Bridgewater is betting big on data and an unorthodox form or algorithmic trading and you don’t get more successful in the hedge fund business than Bridgewater.
Ray Dalio was one of the earliest pioneers in the hedge fund space, and despite the secretive and unusual nature of his firm, Bridgewater has been a clear long-term winner. Thus when Bridgewater adopts a new strategy or tactic, the finance world should pay attention.
Recently Bridgewater reports have been coming out about a new program Birdgewater is investing heavily in around data analytics.

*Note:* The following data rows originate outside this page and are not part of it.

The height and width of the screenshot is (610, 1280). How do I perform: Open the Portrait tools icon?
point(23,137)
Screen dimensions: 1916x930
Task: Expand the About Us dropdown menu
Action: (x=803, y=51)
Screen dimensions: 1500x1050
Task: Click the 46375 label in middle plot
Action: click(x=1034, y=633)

The program is new for Bridgewater which is not a traditional algo shop the way Renaissance is.
Bridgewater does have a long history with data though – its macroeconomic prediction models were using reams of data long before analytics came into vogue - and Paul Volcker himself once reportedly said that Bridgewater produced more relevant analysis and statistics than the Federal Reserve.
It is little wonder then that Bridewater at heart is a closet factor investment firm. The firm is built around the view that using quantitative data to buy and sell assets is more effective than using humans since personal investment decisions are impacted by emotions. If all of this sounds familiar, it’s because it is very similar to one of the most common explanations researchers have found for the effectiveness of the momentum factor in investing. And momentum of course is the baseline strategy that underlies factor powerhouse AQR’s investing.
To address the problem of inefficient and emotional humans getting in the way of investing, Ray Dalio has a plan; Bridgewater’s new system which Dalio has referred to as the "Book of the Future" according to some sources.
The Book of the Future, or Principles Operating System (PriOS) is a technological platform driven by data which is designed to make investment decisions more effectively. In other words, it is a giant algorithm. But what’s interesting here is that the algorithm is designed to go beyond what traditional algo traders do.
As the Wall Street Journal recently reported, “Bridgewater’s new technology would enshrine his unorthodox management approach in a software system. It could dole out GPS-style directions for how staff members should spend every aspect of their days, down to whether an employee should make a particular phone call.”
The PriOS system differs from traditional algorithms in the investing world in that most algo traders are using the a systematic approach to make investment choices like Buy or Sell faster than any human ever could. Now Bridgewater is aiming to take that same concept and use it to tell employees what they should be doing. For instance, PriOS could be used for obvious applications in business development or product pricing.
The idea may sound crazy, but it has real merit based on existing research in finance, economics and marketing. Let’s face it in some ways Bridgewater has always been unorthodox even in finance – but in this case, the idea of using data to help optimize decision making is not crazy at all. It does raise the potential issue of changing what it means to work in finance dramatically… at least at Bridgewater.
The goal of PriOS is that within five years, the system will be making roughly three-quarters of all management decisions including dealing with HR issues, sales issues, and many others. In theory, this could let Bridgewater reduce its staff, but it is just as likely that it would instead free up the staff to do other things. In this case, the remaining humans at the Bridgewater wouldn’t be there to make individual choices but to instead to help maintain and improve the system by designing the criteria PriOS uses to makes decisions.
Only time will tell if the PriOS system will live up to its potential. It is certainly radical and new as far as systems for using data go. Yet even if PriOS does not end up being imitated completely elsewhere, parts of it might be. The road ahead in finance is going to be driven by even more use of data it seems.